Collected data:

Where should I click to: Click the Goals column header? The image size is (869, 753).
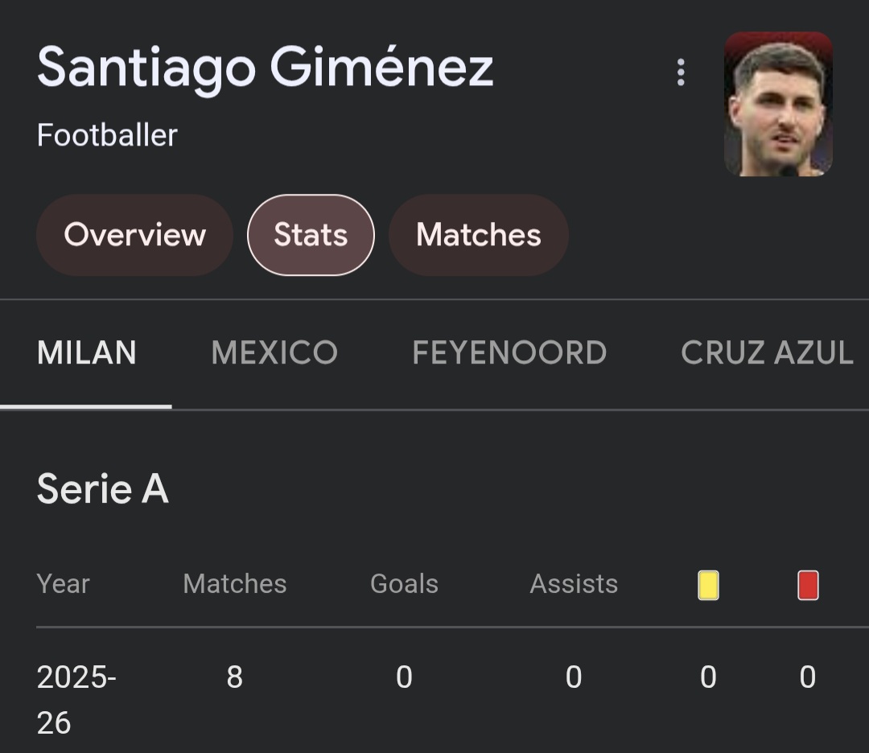pyautogui.click(x=404, y=584)
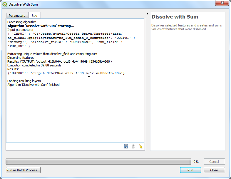231x179 pixels.
Task: Click the QGIS logo in title bar
Action: [x=4, y=4]
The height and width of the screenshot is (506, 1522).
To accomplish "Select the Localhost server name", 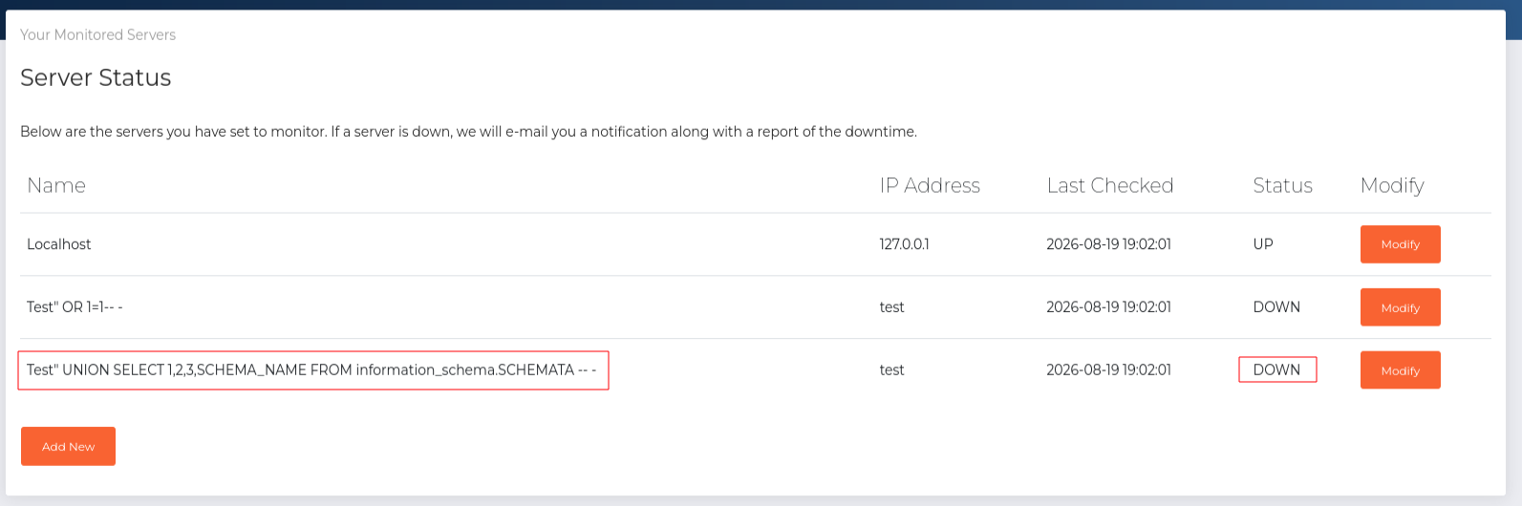I will click(59, 244).
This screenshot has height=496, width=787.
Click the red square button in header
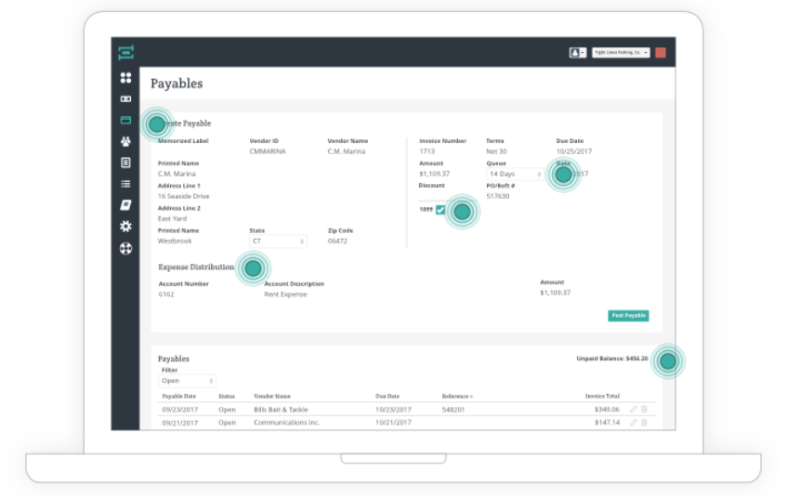point(661,53)
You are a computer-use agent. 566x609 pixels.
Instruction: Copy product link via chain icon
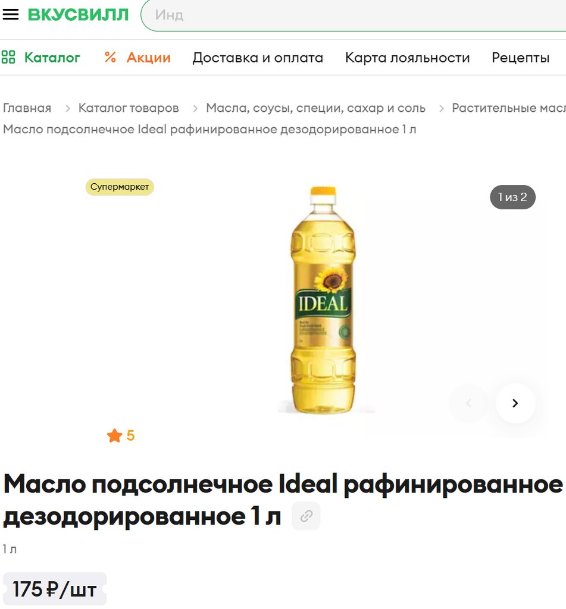coord(306,516)
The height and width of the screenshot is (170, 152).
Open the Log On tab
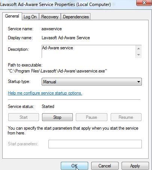point(30,17)
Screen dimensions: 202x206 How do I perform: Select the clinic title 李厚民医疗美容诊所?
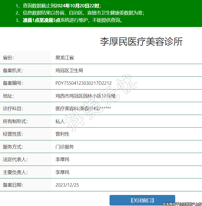click(x=141, y=42)
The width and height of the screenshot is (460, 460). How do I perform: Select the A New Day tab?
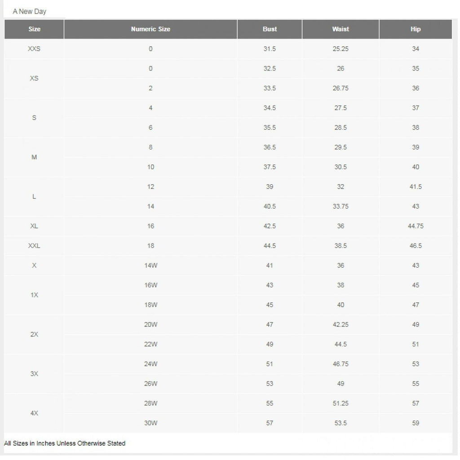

◆ **Task prompt**: Exactly the lines from the one containing "The height and width of the screenshot is (170, 152)." to the final line of the entries are wanted; please write them out, both ends included, but not the pictures.

◆ **Task response**:
The height and width of the screenshot is (170, 152).
Open the Log On tab
point(30,17)
Screen dimensions: 202x206 How do I perform: Select the clinic title 李厚民医疗美容诊所?
click(x=141, y=42)
The width and height of the screenshot is (460, 460). How do I perform: Select the A New Day tab?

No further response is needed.